Substitute $\left(20\times 60\right){\text{mm}}^2$ for $A_1$, 50 mm for $y_1$, $\left(60\times 20\right){\text{mm}}^2$ for $A_2$, and 10 mm for $y_2$.

$\begin{array}{c}\overline{y}=\frac{\left(20\times 60\times 50\right)+\left(60\times 20\times 10\right)}{\left(20\times 60\right)+\left(60\times 20\right)}\\ =30\text{mm}\end{array}$

Determine the moment of inertia (I) using the equation.

$I=\frac{d_1{b}_1^3}{12}+A_1{\left(y_1-\overline{y}\right)}^2+\frac{d_2{b}_2^3}{12}+A_2{\left(y_2-\overline{y}\right)}^2$

Here, the depth of the section 1 is $d_1$, the width of the section 1 is $b_1$, the depth of the section 2 is $d_2$, and the width of the section 2 is $b_2$.

Substitute 60 mm for $d_1$, 20 mm for $b_1$, $\left(20\times 60\right){\text{mm}}^2$ for $A_1$, 50 mm for $y_1$, 30 mm for $\overline{y}$, 20 mm for $d_2$, 60 mm for $b_2$, $\left(60\times 20\right){\text{mm}}^2$ for $A_2$, and 10 mm for $y_2$.

$\begin{array}{c}I=\frac{60\times {20}^3}{12}+20\times 60{\left(50-30\right)}^2+\frac{20\times {60}^3}{12}+60\times 20{\left(10-30\right)}^2\\ =40,000+480,000+360,000+480,000\\ =1.36\times {10}^6{\text{mm}}^4\times {\left(\frac{\text{1}\text{m}}{\text{1000}\text{mm}}\right)}^4\\ =1.36\times {10}^{-6}{\text{m}}^4\end{array}$

Refer to Figure 4;

$\begin{array}{l}{y}_{bottom}=30\text{mm}\\ {\text{y}}_{top}=50\text{mm}\end{array}$

Tension at Points B and C:

Refer to Figure 3;

Determine the distributed load (w) using the relation.

$M_B\text{and}{M}_C=-\frac{{\left({\sigma }_{all}\right)}_{T}I}{y_{top}}$

Substitute –0.02w for $M_B\text{and}{M}_C$, 80 MPa for ${\left({\sigma }_{all}\right)}_T$, $1.36\times {10}^{-6}{\text{m}}^4$ for I, and 50 mm for $y_{top}$.

$\begin{array}{l}-0.02w=-\frac{80\text{MPa}\times \frac{{10}^3{\text{kN/m}}^2}{1\text{MPa}}\times 1.36\times {10}^{-6}}{50\text{mm}\times \frac{\text{1}\text{m}}{\text{1000}\text{mm}}}\\ w=108.8\text{kN/m}\end{array}$

Compression at Points B and C:

Refer to Figure 3;

Determine the distributed load (w) using the relation.

$M_B\text{and}{M}_C=-\frac{{\left({\sigma }_{all}\right)}_{C}I}{y_{bottom}}$

Substitute –0.02w for $M_B\text{and}{M}_C$, –130 MPa for ${\left({\sigma }_{all}\right)}_C$, $1.36\times {10}^{-6}{\text{m}}^4$ for I, and –30 mm for $y_{bottom}$.
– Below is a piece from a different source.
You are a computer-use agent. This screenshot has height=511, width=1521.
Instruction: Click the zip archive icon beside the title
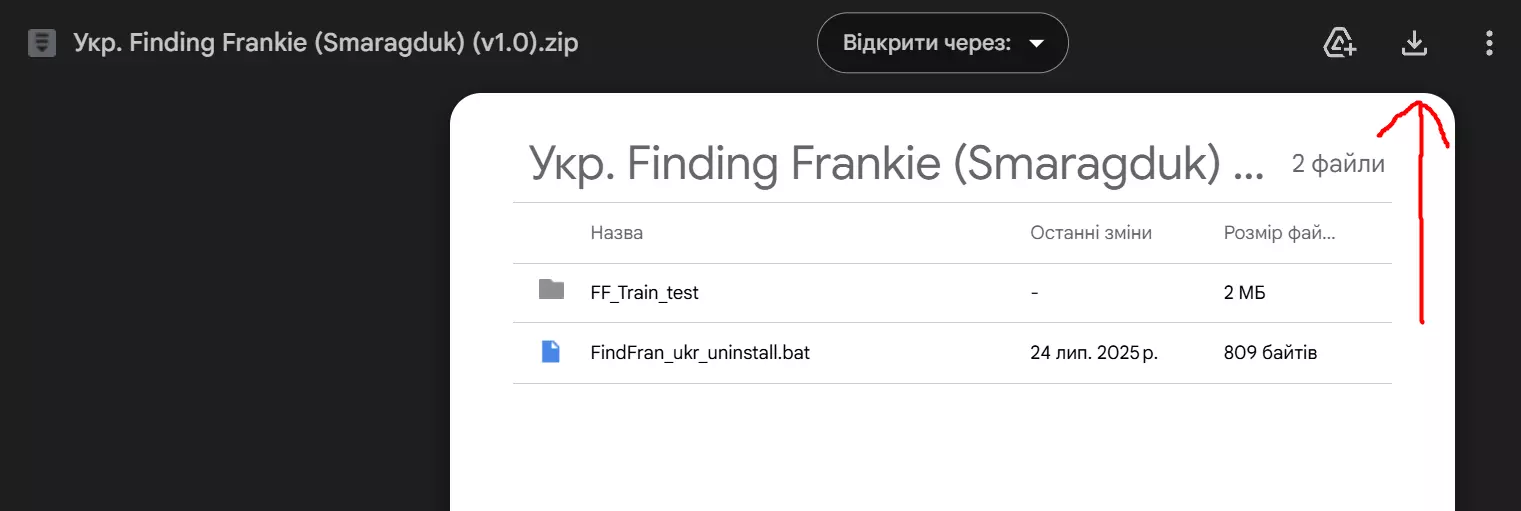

$\begin{array}{l}-0.02w=-\frac{-130\text{MPa}\times \frac{{10}^3{\text{kN/m}}^2}{1\text{MPa}}\times 1.36\times {10}^{-6}}{-30\text{mm}\times \frac{\text{1}\text{m}}{\text{1000}\text{mm}}}\\ w=294.7\text{kN/m}\end{array}$

Tension at Points E:

Refer to Figure 3;

Determine the distributed load (w) using the relation.
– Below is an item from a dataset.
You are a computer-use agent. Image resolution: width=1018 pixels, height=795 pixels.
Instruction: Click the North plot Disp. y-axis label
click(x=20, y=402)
$M_E=-\frac{{\left({\sigma }_{all}\right)}_{T}I}{y_{bottom}}$

Substitute 0.01125w for $M_E$, 80 MPa for ${\left({\sigma }_{all}\right)}_T$, $1.36\times {10}^{-6}{\text{m}}^4$ for I, and –30 mm for $y_{bottom}$.
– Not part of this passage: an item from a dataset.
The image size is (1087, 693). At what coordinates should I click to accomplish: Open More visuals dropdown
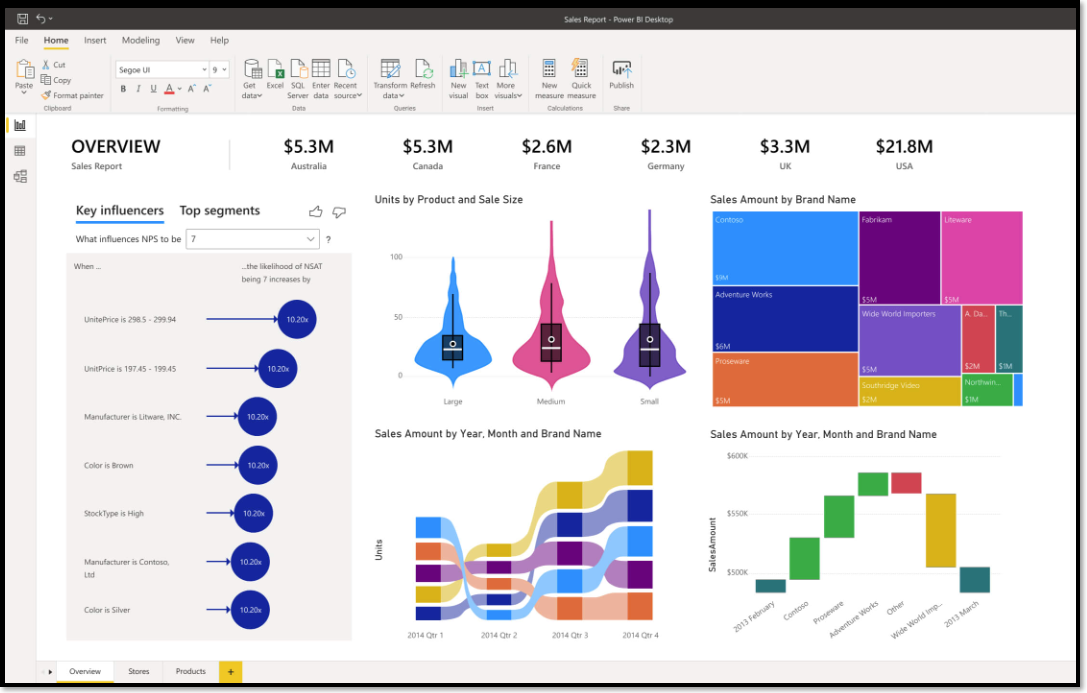(x=507, y=80)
$\begin{array}{l}0.01125w=-\frac{80\text{MPa}\times \frac{{10}^3{\text{kN/m}}^2}{1\text{MPa}}\times 1.36\times {10}^{-6}}{-30\text{mm}\times \frac{\text{1}\text{m}}{\text{1000}\text{mm}}}\\ w=322.4\text{kN/m}\end{array}$

Compression at Points E:

Refer to Figure 3;

Determine the distributed load (w) using the relation.

$M_E=-\frac{{\left({\sigma }_{all}\right)}_{C}I}{y_{top}}$

Substitute 0.01125w for $M_E$, –130 MPa for ${\left({\sigma }_{all}\right)}_C$, $1.36\times {10}^{-6}{\text{m}}^4$ for I, and –50 mm for $y_{top}$.

$\begin{array}{l}0.01125w=-\frac{-130\text{MPa}\times \frac{{10}^3{\text{kN/m}}^2}{1\text{MPa}}\times 1.36\times {10}^{-6}}{50\text{mm}\times \frac{\text{1}\text{m}}{\text{1000}\text{mm}}}\\ w=314.3\text{kN/m}\end{array}$

Refer to the calculated distribution loads; the smallest value controls the design.

Therefore, the largest permissible distributed load (w) is $\underset{\_}{108.8\text{kN/m}}$.